**WORK INSTRUCTIONS:**
Answer these questions from the Othello write-up below:
1. In the first baseline test, how many games does each hypothesis play against the random player?
2. In the second baseline test, why does each hypothesis play only one game against Edgar?
3. In the combined fitness measure, what value does the fitness of a hypothesis start at?

The goal of this project is to research different methods of applying genetic programming to evolve a program that can play Othello. For the assignment, we were provided with a Java implementation of genetic programming, Edgar (a program that was trained to play Othello using another learning mechanism), and a few other tools to evaluate the fitness of evolved hypothesis and to evaluate the results.

After reviewing the problem and the write-ups of previous results I decided to try the following:

1. Modify the mechanism that evaluates fitness so that it is, in my opinion, more direct, accurate and ‘goal oriented’.

2. Use a reduced and slightly modified set of primitives.

The following is a description of the tests conducted and the motivation:

1. As a first step, to baseline the system, I ran the Othello training program as provided. In this case each hypothesis plays five games against a player that makes random moves. Note that the mechanism to evaluate the fitness of the player is to sum the number of pieces of the opponent remaining on the board after the game. The player that left the least number of the opponent’s pieces on the board was selected as the best hypothesis. (Complexity affects fitness was switched off in all the tests). The ‘best’ resulting hypotheses were tested against Edgar.
2. As a second baseline test, the program was modified so that the hypotheses were tested against Edgar. In this case, just one game was required against Edgar for each hypothesis because Edgar is deterministic. The resulting ‘best’ hypotheses were tested against Edgar.

3. The problem with the first approach was that ‘random’ players were, well, random and most were not too difficult to defeat. The second method involved playing against a deterministic Edgar and so the resulting hypothesis though able to defeat Edgar, did not do well when tested against random players. I therefore used a combination of the two in the fitness measure for this test.

• Initialize the fitness of the hypothesis to 60.
• Allow the hypothesis to play against Edgar. If the player loses, return current fitness value.
• Play against a random player 60 times, reducing the fitness by one after each victory.
• If the player loses at any point, return immediately, the fitness value at that point.

3. Conducted the test described in 3 above using a different set of primitives. Because the number of pieces on the board belonging to the opponent is not directly controlled by the player, all primitives related to the number of pieces of the opponent (in this case the white player) were removed. I also added a few numerical primitives to see if they would contribute to a successful hypothesis. The test was conducted with detailed print turned on. The following is a list of primitives used in this test and their descriptions:

For tests 1 and 2, results were similar to those obtained by similar experiments in previous projects. Players that evolved to defeat Edgar lost a few games against ‘random’ players probably because of the deterministic nature of Edgar. Some players that were successful against ’random’ players could not defeat Edgar.

**RECORDS SHOWN:**

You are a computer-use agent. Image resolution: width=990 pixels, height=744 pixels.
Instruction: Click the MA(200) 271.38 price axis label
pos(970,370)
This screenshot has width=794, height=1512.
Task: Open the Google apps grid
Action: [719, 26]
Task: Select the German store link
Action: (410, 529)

**TASK RESPONSE:**
1. Five games.
2. Edgar is deterministic.
3. 60.